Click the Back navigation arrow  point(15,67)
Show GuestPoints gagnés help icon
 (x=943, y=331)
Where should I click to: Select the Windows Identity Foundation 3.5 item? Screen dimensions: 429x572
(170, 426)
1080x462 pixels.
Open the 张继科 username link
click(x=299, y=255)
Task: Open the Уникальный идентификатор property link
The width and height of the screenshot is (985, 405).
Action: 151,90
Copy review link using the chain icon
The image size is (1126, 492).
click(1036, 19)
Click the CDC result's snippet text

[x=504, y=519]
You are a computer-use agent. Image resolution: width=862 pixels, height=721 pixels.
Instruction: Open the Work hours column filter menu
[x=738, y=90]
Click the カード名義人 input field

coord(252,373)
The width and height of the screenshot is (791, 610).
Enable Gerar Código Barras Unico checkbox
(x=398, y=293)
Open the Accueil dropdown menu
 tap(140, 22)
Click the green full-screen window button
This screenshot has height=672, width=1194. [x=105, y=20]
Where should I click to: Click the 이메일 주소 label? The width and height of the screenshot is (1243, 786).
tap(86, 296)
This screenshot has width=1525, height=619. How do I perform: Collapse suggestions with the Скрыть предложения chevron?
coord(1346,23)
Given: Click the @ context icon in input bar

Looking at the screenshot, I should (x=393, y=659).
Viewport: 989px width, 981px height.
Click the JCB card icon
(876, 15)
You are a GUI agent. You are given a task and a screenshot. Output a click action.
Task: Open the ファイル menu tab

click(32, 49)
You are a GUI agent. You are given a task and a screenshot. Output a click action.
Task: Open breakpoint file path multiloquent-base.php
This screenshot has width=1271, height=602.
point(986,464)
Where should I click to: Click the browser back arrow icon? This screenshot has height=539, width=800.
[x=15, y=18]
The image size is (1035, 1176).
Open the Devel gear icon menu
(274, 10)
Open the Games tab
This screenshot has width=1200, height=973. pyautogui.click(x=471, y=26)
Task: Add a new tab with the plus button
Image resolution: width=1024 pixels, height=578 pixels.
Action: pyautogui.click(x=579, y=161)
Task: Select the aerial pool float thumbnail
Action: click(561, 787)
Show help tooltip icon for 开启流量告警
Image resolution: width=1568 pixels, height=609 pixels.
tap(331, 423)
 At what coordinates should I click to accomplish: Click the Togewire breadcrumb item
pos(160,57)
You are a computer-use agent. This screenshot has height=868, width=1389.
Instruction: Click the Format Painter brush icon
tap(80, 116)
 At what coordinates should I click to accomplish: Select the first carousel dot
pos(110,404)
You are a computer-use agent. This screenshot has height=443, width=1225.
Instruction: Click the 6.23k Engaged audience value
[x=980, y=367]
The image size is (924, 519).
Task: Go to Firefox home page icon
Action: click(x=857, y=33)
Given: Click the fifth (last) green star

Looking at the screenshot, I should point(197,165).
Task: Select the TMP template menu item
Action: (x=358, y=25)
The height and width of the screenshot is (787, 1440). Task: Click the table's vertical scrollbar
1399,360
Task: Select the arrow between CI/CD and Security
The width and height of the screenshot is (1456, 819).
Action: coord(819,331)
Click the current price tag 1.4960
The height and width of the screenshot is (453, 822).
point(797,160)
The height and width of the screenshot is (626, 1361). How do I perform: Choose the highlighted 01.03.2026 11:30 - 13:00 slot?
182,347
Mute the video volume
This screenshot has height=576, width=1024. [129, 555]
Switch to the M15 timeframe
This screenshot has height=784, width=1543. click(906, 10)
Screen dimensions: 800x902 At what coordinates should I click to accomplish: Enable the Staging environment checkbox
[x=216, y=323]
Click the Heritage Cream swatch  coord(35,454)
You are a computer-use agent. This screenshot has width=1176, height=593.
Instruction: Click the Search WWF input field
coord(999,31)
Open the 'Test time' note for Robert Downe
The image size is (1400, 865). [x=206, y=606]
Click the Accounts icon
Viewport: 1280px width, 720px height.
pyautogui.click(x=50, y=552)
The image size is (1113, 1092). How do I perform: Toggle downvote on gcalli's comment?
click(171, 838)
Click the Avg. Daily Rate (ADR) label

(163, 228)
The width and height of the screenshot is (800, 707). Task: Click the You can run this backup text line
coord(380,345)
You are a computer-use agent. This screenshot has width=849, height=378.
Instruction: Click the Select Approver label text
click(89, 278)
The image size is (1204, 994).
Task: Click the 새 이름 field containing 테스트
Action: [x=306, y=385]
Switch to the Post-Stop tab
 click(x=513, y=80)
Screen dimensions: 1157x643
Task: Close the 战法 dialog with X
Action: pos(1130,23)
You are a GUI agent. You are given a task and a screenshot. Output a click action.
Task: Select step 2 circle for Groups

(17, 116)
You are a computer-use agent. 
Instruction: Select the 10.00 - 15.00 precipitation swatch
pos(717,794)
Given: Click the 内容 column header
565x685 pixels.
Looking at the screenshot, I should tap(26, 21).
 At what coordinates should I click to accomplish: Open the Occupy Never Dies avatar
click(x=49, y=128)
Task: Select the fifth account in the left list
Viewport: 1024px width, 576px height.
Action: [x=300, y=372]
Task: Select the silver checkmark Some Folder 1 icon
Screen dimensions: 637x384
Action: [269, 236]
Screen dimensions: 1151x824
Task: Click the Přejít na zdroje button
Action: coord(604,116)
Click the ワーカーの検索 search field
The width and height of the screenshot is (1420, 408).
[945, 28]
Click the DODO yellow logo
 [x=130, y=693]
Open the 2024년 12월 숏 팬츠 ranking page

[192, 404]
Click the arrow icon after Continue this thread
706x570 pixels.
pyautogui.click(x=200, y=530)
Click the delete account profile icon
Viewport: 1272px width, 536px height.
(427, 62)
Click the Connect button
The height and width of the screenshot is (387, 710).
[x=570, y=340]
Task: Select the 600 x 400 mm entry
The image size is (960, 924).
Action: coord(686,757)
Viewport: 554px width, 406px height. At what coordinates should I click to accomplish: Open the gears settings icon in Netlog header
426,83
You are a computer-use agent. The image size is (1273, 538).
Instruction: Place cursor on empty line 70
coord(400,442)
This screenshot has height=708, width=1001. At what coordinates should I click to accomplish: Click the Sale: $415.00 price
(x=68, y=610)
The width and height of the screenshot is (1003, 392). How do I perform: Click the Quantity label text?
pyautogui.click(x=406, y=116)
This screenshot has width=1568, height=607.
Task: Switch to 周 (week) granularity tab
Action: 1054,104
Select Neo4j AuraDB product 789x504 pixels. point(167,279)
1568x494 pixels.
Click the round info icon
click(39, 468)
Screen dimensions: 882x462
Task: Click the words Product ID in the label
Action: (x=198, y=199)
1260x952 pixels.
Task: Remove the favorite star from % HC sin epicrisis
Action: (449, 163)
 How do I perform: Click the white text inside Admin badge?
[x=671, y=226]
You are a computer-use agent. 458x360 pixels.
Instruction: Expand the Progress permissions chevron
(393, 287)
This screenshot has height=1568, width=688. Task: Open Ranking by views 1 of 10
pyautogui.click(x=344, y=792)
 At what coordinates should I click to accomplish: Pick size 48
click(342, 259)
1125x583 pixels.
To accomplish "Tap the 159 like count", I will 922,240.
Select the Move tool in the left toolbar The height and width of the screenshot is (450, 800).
#####
_What you need to do_. Reproduce the material. Keep every word as written.

_Response to this task_.
Click the Back navigation arrow  point(15,67)
Show GuestPoints gagnés help icon
 (x=943, y=331)
Where should I click to: Select the Windows Identity Foundation 3.5 item? Screen dimensions: 429x572
(170, 426)
1080x462 pixels.
Open the 张继科 username link
click(x=299, y=255)
Task: Open the Уникальный идентификатор property link
The width and height of the screenshot is (985, 405).
Action: 151,90
Copy review link using the chain icon
The image size is (1126, 492).
click(1036, 19)
Click the CDC result's snippet text

[x=504, y=519]
You are a computer-use agent. Image resolution: width=862 pixels, height=721 pixels.
Instruction: Open the Work hours column filter menu
[x=738, y=90]
Click the カード名義人 input field

coord(252,373)
The width and height of the screenshot is (791, 610).
Enable Gerar Código Barras Unico checkbox
(x=398, y=293)
Open the Accueil dropdown menu
 tap(140, 22)
Click the green full-screen window button
This screenshot has height=672, width=1194. [x=105, y=20]
Where should I click to: Click the 이메일 주소 label? The width and height of the screenshot is (1243, 786).
tap(86, 296)
This screenshot has width=1525, height=619. How do I perform: Collapse suggestions with the Скрыть предложения chevron?
coord(1346,23)
Given: Click the @ context icon in input bar

Looking at the screenshot, I should (x=393, y=659).
Viewport: 989px width, 981px height.
Click the JCB card icon
(876, 15)
You are a GUI agent. You are given a task and a screenshot. Output a click action.
Task: Open the ファイル menu tab

click(32, 49)
You are a GUI agent. You are given a task and a screenshot. Output a click action.
Task: Open breakpoint file path multiloquent-base.php
This screenshot has width=1271, height=602.
point(986,464)
Where should I click to: Click the browser back arrow icon? This screenshot has height=539, width=800.
[x=15, y=18]
The image size is (1035, 1176).
Open the Devel gear icon menu
(274, 10)
Open the Games tab
This screenshot has width=1200, height=973. pyautogui.click(x=471, y=26)
Task: Add a new tab with the plus button
Image resolution: width=1024 pixels, height=578 pixels.
Action: pyautogui.click(x=579, y=161)
Task: Select the aerial pool float thumbnail
Action: click(561, 787)
Show help tooltip icon for 开启流量告警
Image resolution: width=1568 pixels, height=609 pixels.
tap(331, 423)
 At what coordinates should I click to accomplish: Click the Togewire breadcrumb item
pos(160,57)
You are a computer-use agent. This screenshot has height=868, width=1389.
Instruction: Click the Format Painter brush icon
tap(80, 116)
 At what coordinates should I click to accomplish: Select the first carousel dot
pos(110,404)
You are a computer-use agent. This screenshot has height=443, width=1225.
Instruction: Click the 6.23k Engaged audience value
[x=980, y=367]
The image size is (924, 519).
Task: Go to Firefox home page icon
Action: click(x=857, y=33)
Given: Click the fifth (last) green star

Looking at the screenshot, I should point(197,165).
Task: Select the TMP template menu item
Action: (x=358, y=25)
The height and width of the screenshot is (787, 1440). Task: Click the table's vertical scrollbar
1399,360
Task: Select the arrow between CI/CD and Security
The width and height of the screenshot is (1456, 819).
Action: coord(819,331)
Click the current price tag 1.4960
The height and width of the screenshot is (453, 822).
point(797,160)
The height and width of the screenshot is (626, 1361). How do I perform: Choose the highlighted 01.03.2026 11:30 - 13:00 slot?
182,347
Mute the video volume
This screenshot has height=576, width=1024. [129, 555]
Switch to the M15 timeframe
This screenshot has height=784, width=1543. click(906, 10)
Screen dimensions: 800x902 At what coordinates should I click to accomplish: Enable the Staging environment checkbox
[x=216, y=323]
Click the Heritage Cream swatch  coord(35,454)
You are a computer-use agent. This screenshot has width=1176, height=593.
Instruction: Click the Search WWF input field
coord(999,31)
Open the 'Test time' note for Robert Downe
The image size is (1400, 865). [x=206, y=606]
Click the Accounts icon
Viewport: 1280px width, 720px height.
pyautogui.click(x=50, y=552)
The image size is (1113, 1092). How do I perform: Toggle downvote on gcalli's comment?
click(171, 838)
Click the Avg. Daily Rate (ADR) label

(163, 228)
The width and height of the screenshot is (800, 707). Task: Click the You can run this backup text line
coord(380,345)
You are a computer-use agent. This screenshot has width=849, height=378.
Instruction: Click the Select Approver label text
click(89, 278)
The image size is (1204, 994).
Task: Click the 새 이름 field containing 테스트
Action: [x=306, y=385]
Switch to the Post-Stop tab
 click(x=513, y=80)
Screen dimensions: 1157x643
Task: Close the 战法 dialog with X
Action: pos(1130,23)
You are a GUI agent. You are given a task and a screenshot. Output a click action.
Task: Select step 2 circle for Groups

(17, 116)
You are a computer-use agent. 
Instruction: Select the 10.00 - 15.00 precipitation swatch
pos(717,794)
Given: Click the 内容 column header
565x685 pixels.
Looking at the screenshot, I should tap(26, 21).
 At what coordinates should I click to accomplish: Open the Occupy Never Dies avatar
click(x=49, y=128)
Task: Select the fifth account in the left list
Viewport: 1024px width, 576px height.
Action: [x=300, y=372]
Task: Select the silver checkmark Some Folder 1 icon
Screen dimensions: 637x384
Action: [269, 236]
Screen dimensions: 1151x824
Task: Click the Přejít na zdroje button
Action: coord(604,116)
Click the ワーカーの検索 search field
The width and height of the screenshot is (1420, 408).
[945, 28]
Click the DODO yellow logo
 [x=130, y=693]
Open the 2024년 12월 숏 팬츠 ranking page

[192, 404]
Click the arrow icon after Continue this thread
706x570 pixels.
pyautogui.click(x=200, y=530)
Click the delete account profile icon
Viewport: 1272px width, 536px height.
(427, 62)
Click the Connect button
The height and width of the screenshot is (387, 710).
[x=570, y=340]
Task: Select the 600 x 400 mm entry
The image size is (960, 924).
Action: coord(686,757)
Viewport: 554px width, 406px height. At what coordinates should I click to accomplish: Open the gears settings icon in Netlog header
426,83
You are a computer-use agent. The image size is (1273, 538).
Instruction: Place cursor on empty line 70
coord(400,442)
This screenshot has height=708, width=1001. At what coordinates should I click to accomplish: Click the Sale: $415.00 price
(x=68, y=610)
The width and height of the screenshot is (1003, 392). How do I perform: Click the Quantity label text?
pyautogui.click(x=406, y=116)
This screenshot has width=1568, height=607.
Task: Switch to 周 (week) granularity tab
Action: 1054,104
Select Neo4j AuraDB product 789x504 pixels. point(167,279)
1568x494 pixels.
Click the round info icon
click(39, 468)
Screen dimensions: 882x462
Task: Click the words Product ID in the label
Action: (x=198, y=199)
1260x952 pixels.
Task: Remove the favorite star from % HC sin epicrisis
Action: (449, 163)
 How do I perform: Click the white text inside Admin badge?
[x=671, y=226]
You are a computer-use agent. 458x360 pixels.
Instruction: Expand the Progress permissions chevron
(393, 287)
This screenshot has height=1568, width=688. Task: Open Ranking by views 1 of 10
pyautogui.click(x=344, y=792)
 At what coordinates should I click to accomplish: Pick size 48
click(342, 259)
1125x583 pixels.
To accomplish "Tap the 159 like count", I will 922,240.
Select the Move tool in the left toolbar The height and width of the screenshot is (450, 800).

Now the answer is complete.